§ Texto de origem
A associação se abria para outros grupos étnicos para compor a mesa regedora, mas se fechava quando se tratava da escolha do “séqüito régio”. Assim ela se constituía como espaço político em que se negociava uma identidade baseada na diferenciação em relação aos Brancos, mantendo certamente o controle sobre aquilo com que mais se identificava, o cortejo da festa onde danças e ritmos negros se misturavam. Ao admitir a participação de indivíduos de outros grupos, passava a redefinir seus espaços no interior dela mesma, isso não se referindo apenas à eleição do séqüito régio. A irmandade de Nossa Senhora do Rosário de Icó, a exemplo da de Crato aceitava no seu corpo “pessoas de todas as cores”, e propunha que quando da morte de um irmão a irmandade deveria fazer o acompanhamento, ficando “reservado aos irmãos Pretos o direito de conduzir a cruz e lanterna”431.
Conforme Marina de Mello e Souza (2001), os Negros adquiriam visibilidade quando saíam em cortejos pelas ruas, “presidindo uma série de atos rituais e danças”. Através da coroação dos reis negros, escravos e libertos encontraram uma forma de se organizarem comunitariamente ao mesmo tempo em que negociavam formas simbólicas de não esquecimento de práticas que foram deixadas para trás. Eleger soberanos era prática comum nos chamados quilombos, organizações comunitárias conformadas a partir de fuga das senzalas, sendo freqüente o registro de que Negros aquilombados viviam sob o governo de rei ou capitão.
A coroação se tornou muito difundida no âmbito das confrarias de Homens Petos, a partir da qual se atribuía aos soberanos a denominação genérica rei do Congo. A explicação histórica mais recorrente entre os autores (Reis, 1991; Souza, 2001) que investigaram essa sociabilidade é a de associação dessa prática (a coroação de rei e rainha) a fragmentos culturais trazidos por Negros escravizados da África centro-ocidental. Assim, a referência ao Congo recuperaria elementos históricos de conversão do reino do Congo ao catolicismo já a partir do século XV. Poder-se-ia afirmar que no contexto do tráfico, os Negros arrancados de seus lugares de origem e pertencentes a tradições étnicas diferentes, criaram novos laços sociais e novas formas culturais, sendo a coroação de seus reis e os cortejos uma de suas maiores expressões.

§ Linhas
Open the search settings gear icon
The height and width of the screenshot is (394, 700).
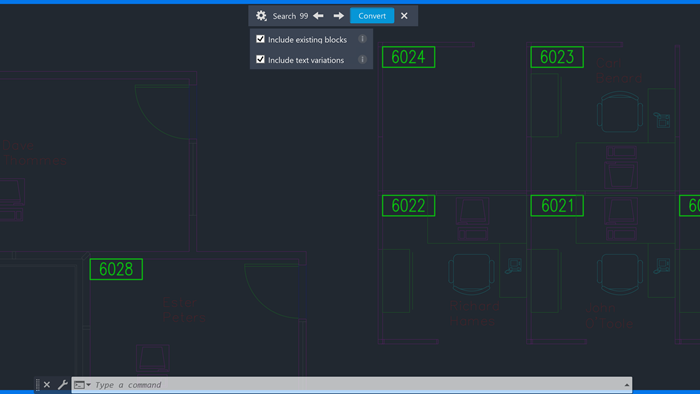[261, 16]
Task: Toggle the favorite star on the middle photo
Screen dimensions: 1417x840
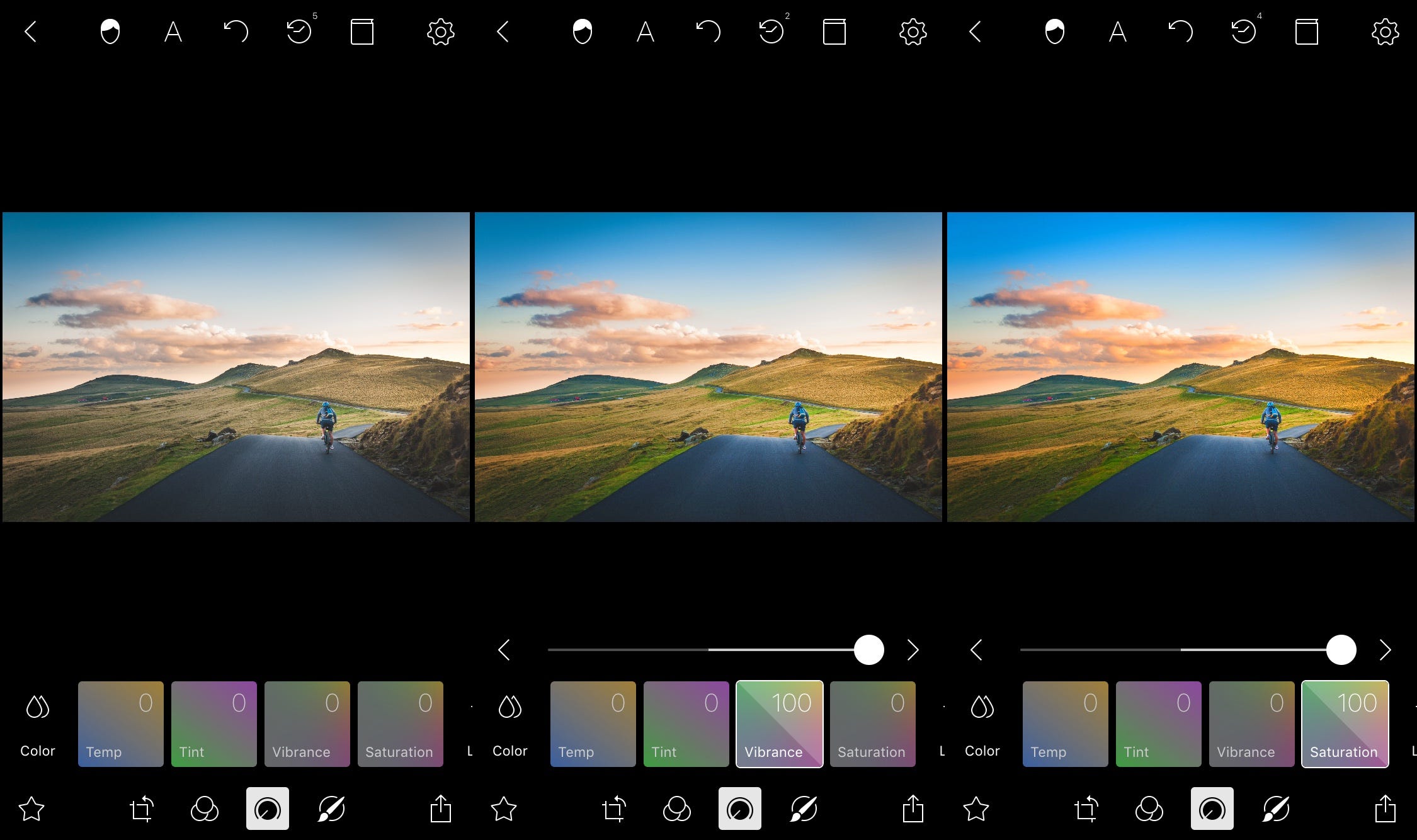Action: pyautogui.click(x=504, y=809)
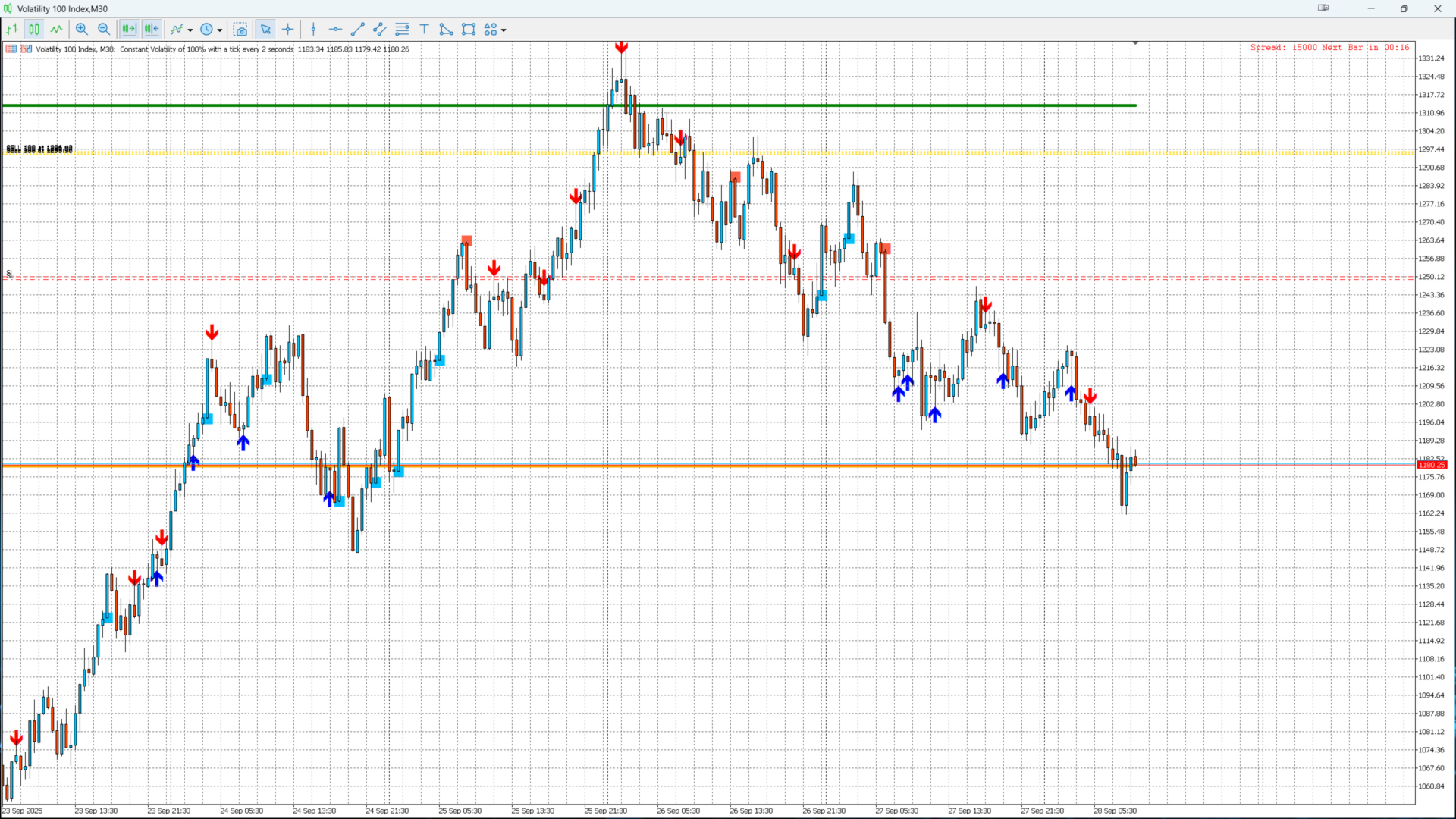
Task: Select the horizontal line drawing tool
Action: (x=335, y=30)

§ Instrução dada 1
Liste, por favor, todas as expressões que o texto de origem traz entre aspas.
§ Instrução dada 2
Resuma o texto de origem em duas frases.

§ Resposta correta 1
- “séqüito régio”
- “pessoas de todas as cores”
- “reservado aos irmãos Pretos o direito de conduzir a cruz e lanterna”
- “presidindo uma série de atos rituais e danças”

§ Resposta correta 2
As irmandades de Nossa Senhora do Rosário aceitavam membros de outros grupos étnicos, mas não na escolha do séqüito régio, e reservavam aos irmãos Pretos o direito de conduzir a cruz e a lanterna no acompanhamento de um irmão falecido. Por meio da coroação de reis negros, chamados genericamente de rei do Congo, e dos cortejos, escravos e libertos se organizavam comunitariamente e criavam novos laços sociais e formas culturais, prática que autores como Reis e Souza associam a fragmentos culturais da África centro-ocidental.